Contributors

Wednesday, December 24, 2025

Nuremberg (2025)

Yesterday, I saw the movie Nuremberg with a friend.  It was ... OK, but I can't help think that there was material for a much better movie.  There are several things that I noticed at a nit-picking level, such as the use of language that seems to belong to the year 2025 than to 1946, but let's concentrate on the larger issues.  

  1. Let's get this out of the way first:  the movie was shaped to draw parallels between Göring and Trump.  There were too many such winks and nods to the audience, and I heard the Canadian audience reacting as programmed by the screenwriters.  A story like this should be about history and timeless truths, not about contemporary politics.  It should be better than Saturday Night Live. 

  2. I think the biggest failure of the film is the lack of emotional stakes.  For the most part, the sentences were foregone conclusions -- especially for the likes of Göring himself.  Everyone knew that.  This was a ritual, both the trial and the execution; if the only point were to produce dead Nazis, Göring's cyanide pill did the job just as well as a noose would have. 

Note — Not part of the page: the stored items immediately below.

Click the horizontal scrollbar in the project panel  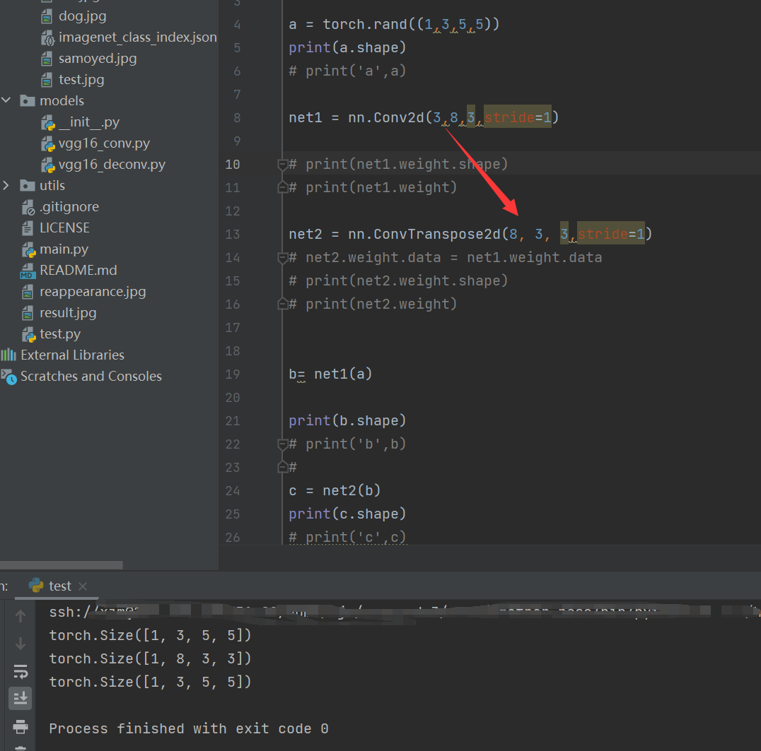click(62, 564)
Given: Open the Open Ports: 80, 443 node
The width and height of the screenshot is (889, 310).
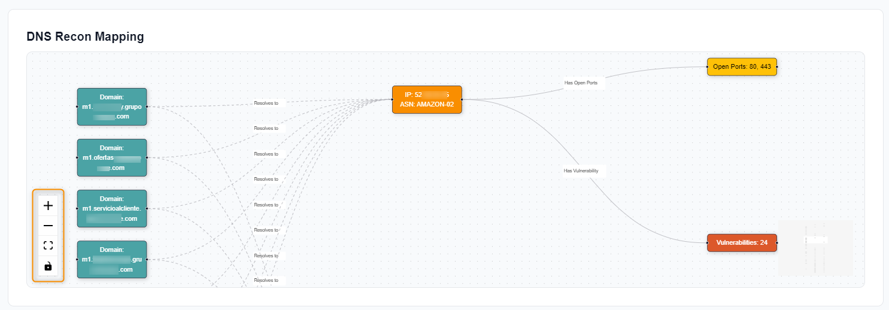Looking at the screenshot, I should pos(741,66).
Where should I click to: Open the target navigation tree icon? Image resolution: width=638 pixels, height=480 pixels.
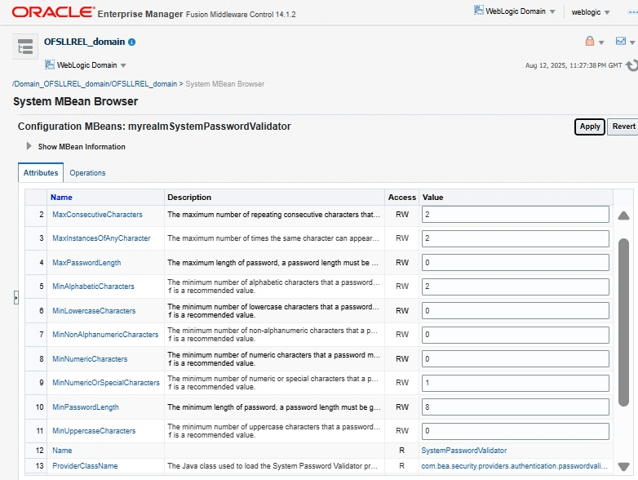coord(25,47)
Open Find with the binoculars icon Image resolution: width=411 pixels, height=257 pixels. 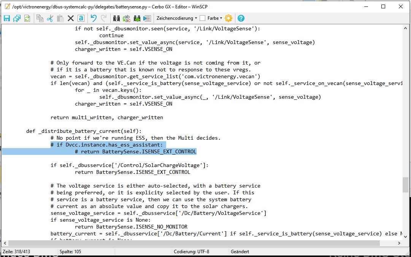116,18
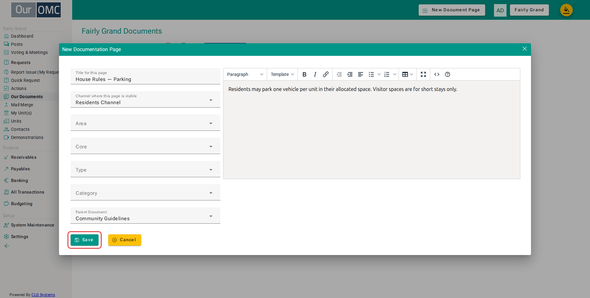
Task: Expand the Area dropdown field
Action: click(145, 123)
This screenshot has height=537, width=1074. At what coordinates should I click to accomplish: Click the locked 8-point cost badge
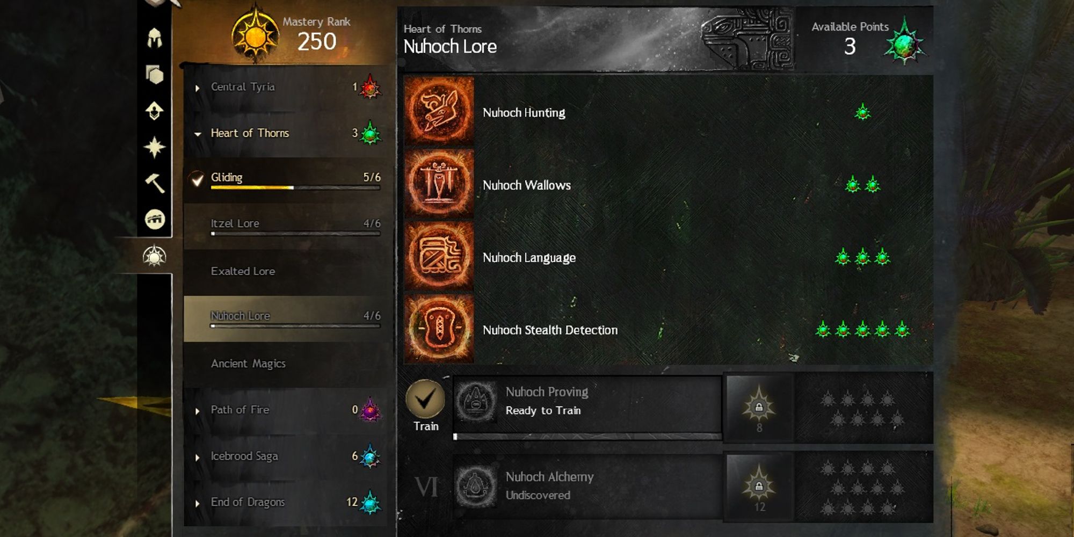pos(759,407)
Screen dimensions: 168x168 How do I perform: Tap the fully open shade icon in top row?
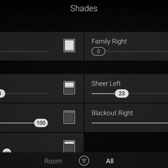(x=69, y=46)
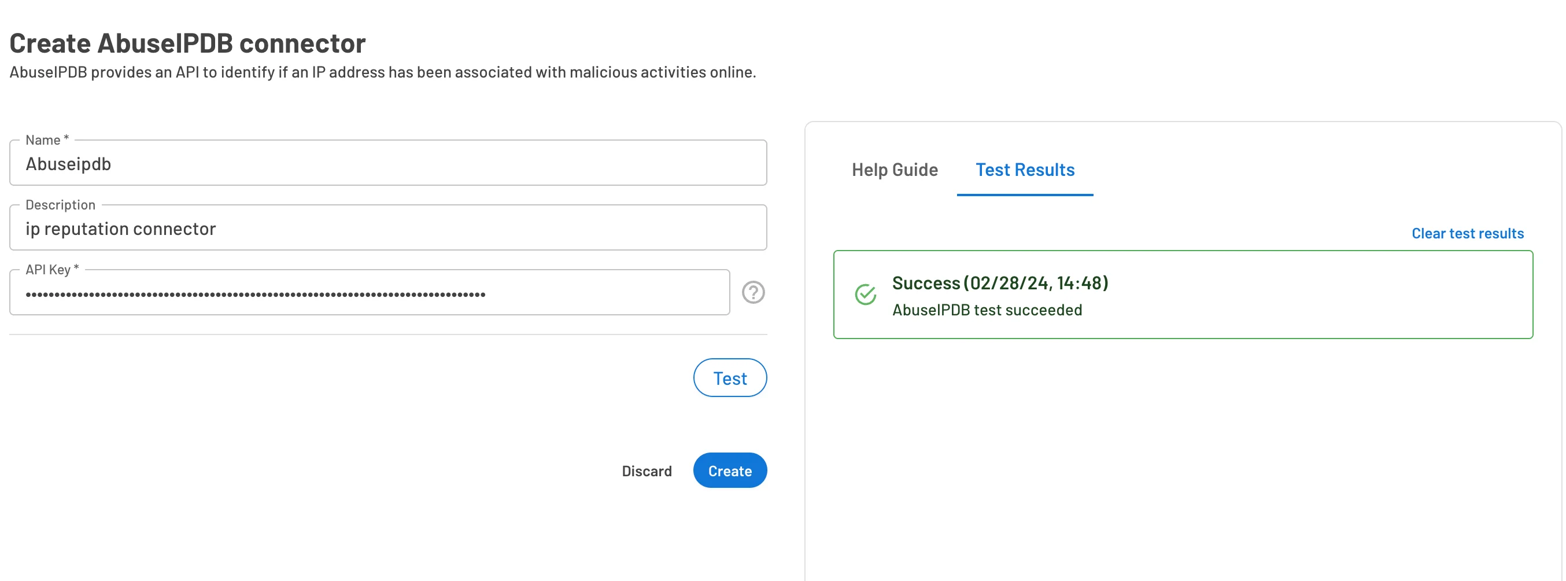Viewport: 1566px width, 581px height.
Task: Click the Clear test results link
Action: (1468, 233)
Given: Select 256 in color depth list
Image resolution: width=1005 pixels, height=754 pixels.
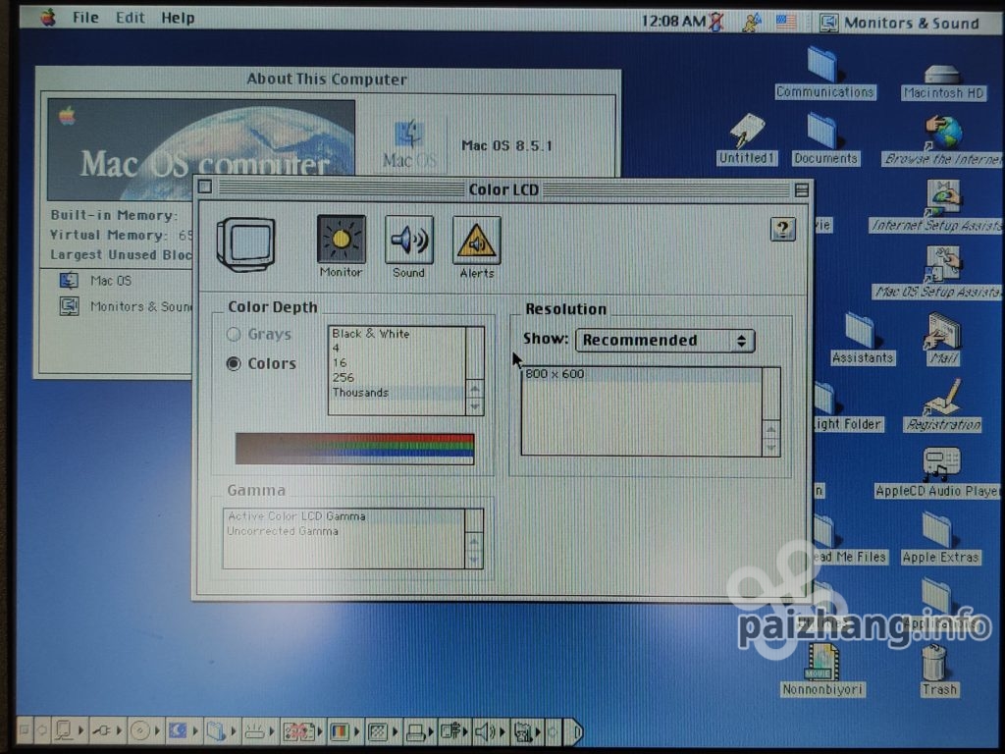Looking at the screenshot, I should [344, 378].
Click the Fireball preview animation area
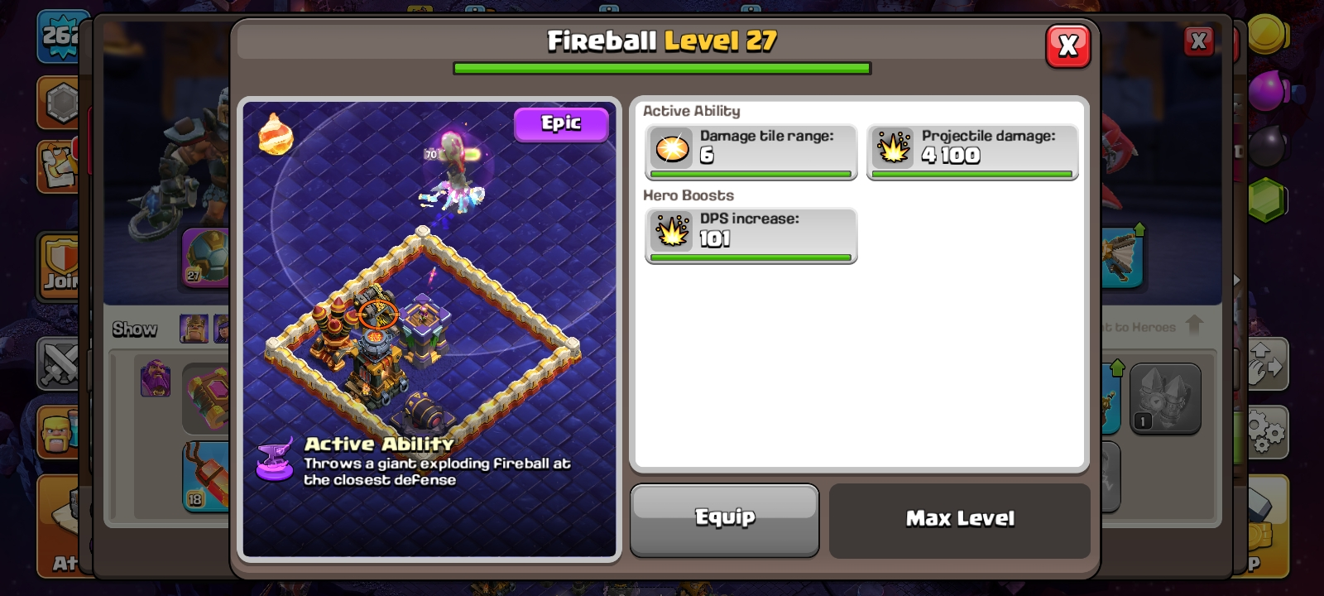1324x596 pixels. [x=429, y=329]
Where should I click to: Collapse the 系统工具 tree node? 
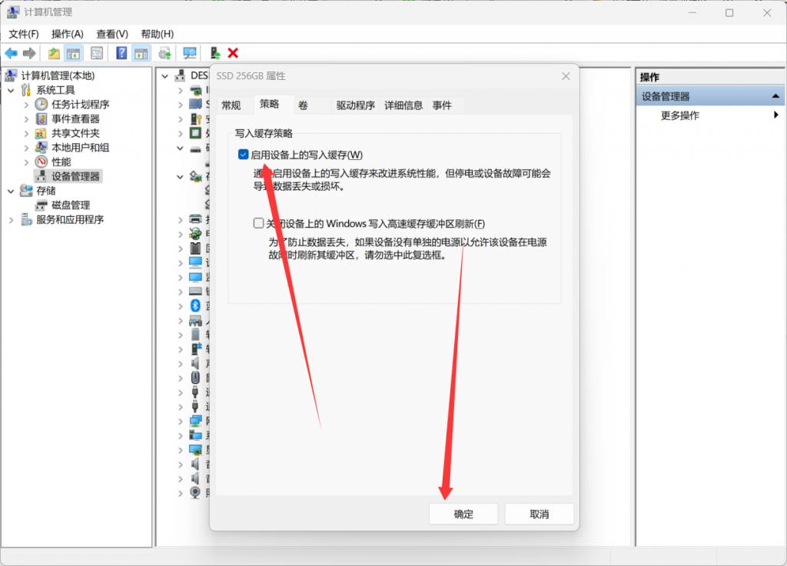pyautogui.click(x=11, y=90)
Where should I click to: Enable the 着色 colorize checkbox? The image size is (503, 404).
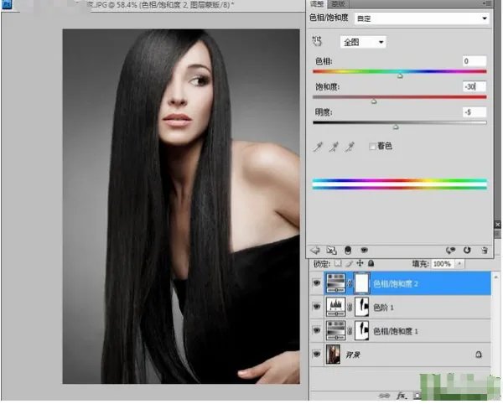pyautogui.click(x=373, y=147)
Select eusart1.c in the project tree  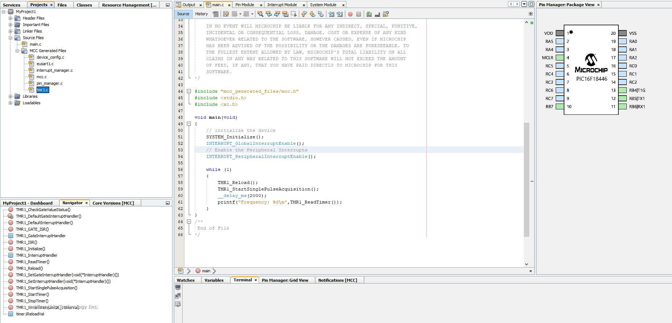pyautogui.click(x=45, y=64)
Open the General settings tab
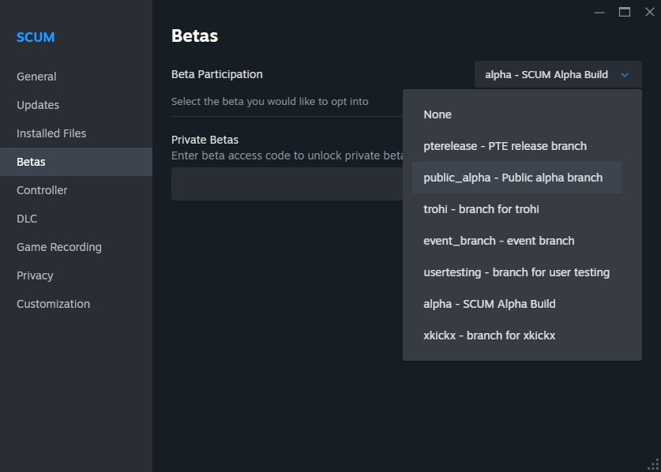Screen dimensions: 661x472 36,77
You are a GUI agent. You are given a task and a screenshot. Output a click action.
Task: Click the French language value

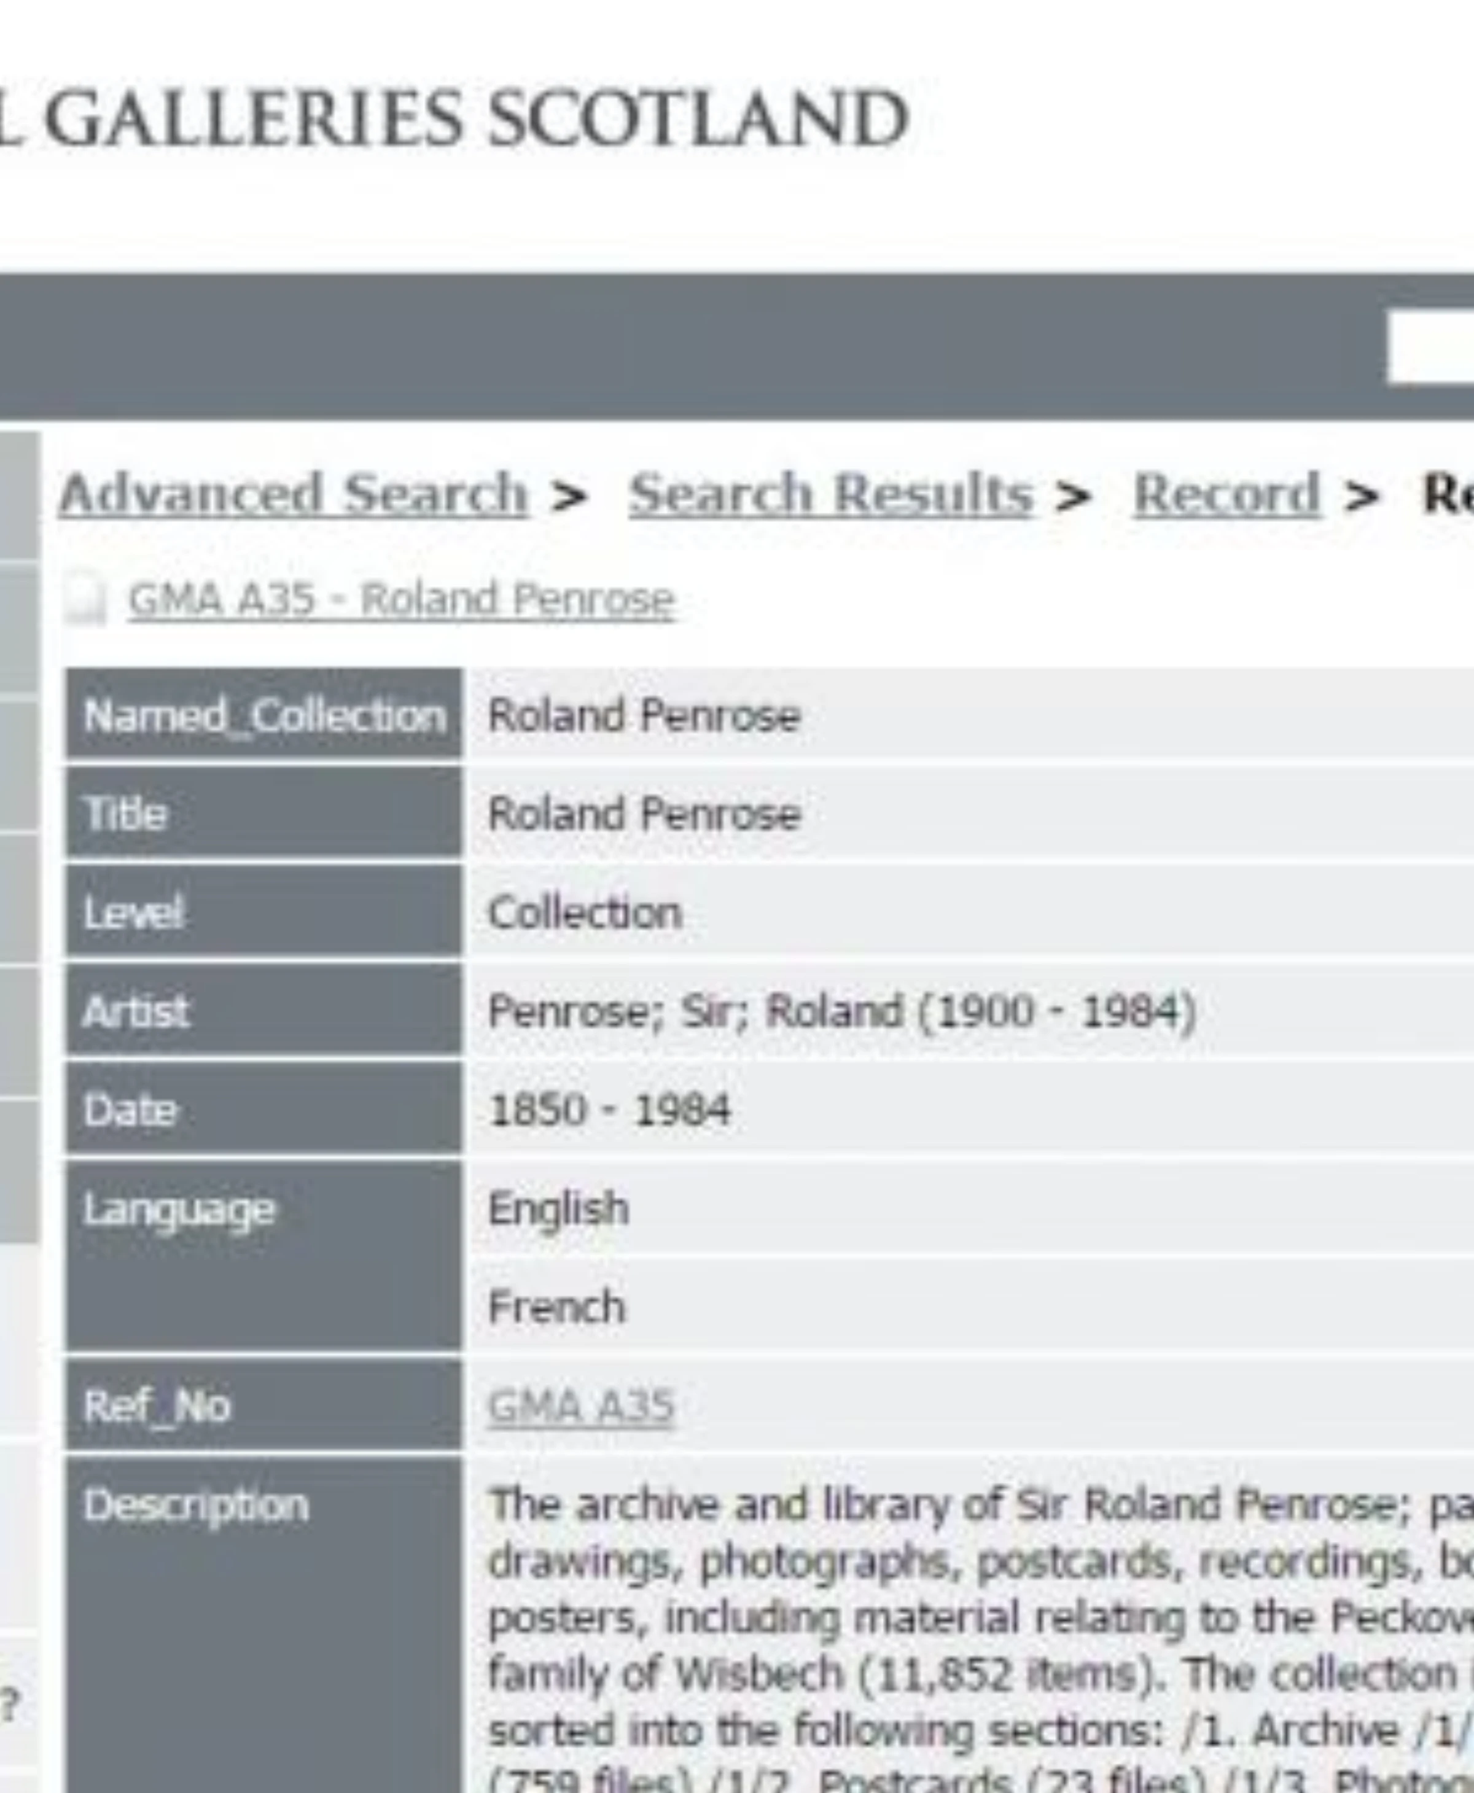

    The purpose of the ritual was largely to emphasize that the crimes of Nazi Germany were different from even typical war crimes; that there is an objective moral order that nations might ignore but which they cannot destroy.  The movie makes a serious mistake in not merely downplaying, but largely denying this.  None of the characters in the movie see good and evil as moral issues, but only as practical issues to prevent GERMANY from starting a Third World War. That, however, was prevented through much more practical means than the Nuremberg Trials.

    If the insight that the capacity for almost unlimited evil lies within all of us was intended to produce an emotional crisis, it should have been shown having that impact on one of the characters -- probably Kelly, since he seems to be the protagonist.  THIS NEVER HAPPENS.  The most he or anyone else does is worry that "other people" (in every nation, but still "other") are vulnerable to the appeal of evil.  None of them ever worry that they might themselves become evil.  

  3. Schindler's List had the emotional impact it did because the Jewish victims of Nazism were shown as people, not merely as victims.  The closest the movie comes to doing this is in the family story of Sgt. Triest, but he is a minor character, the story is told rather than shown, it is very brief, and it only comes near the end of the movie.  Triest should have been the central character instead of Kelly.  

  4. A better soundtrack could have helped shape the emotional pull of the movie.  Even Star Wars [A New Hope] is the great movie it is largely due to t he soundtrack.  

  5. The "gotcha" moment in the trial is actually a failure.  Göring was not to be hanged for his feelings or for hypothetical crimes; he was sentenced to death for actual crimes in the real world.  Asking if he would still have supported Hitler "if" he had known about the extermination of the Jews might make him less charming, but it would have little or no impact on the trieal.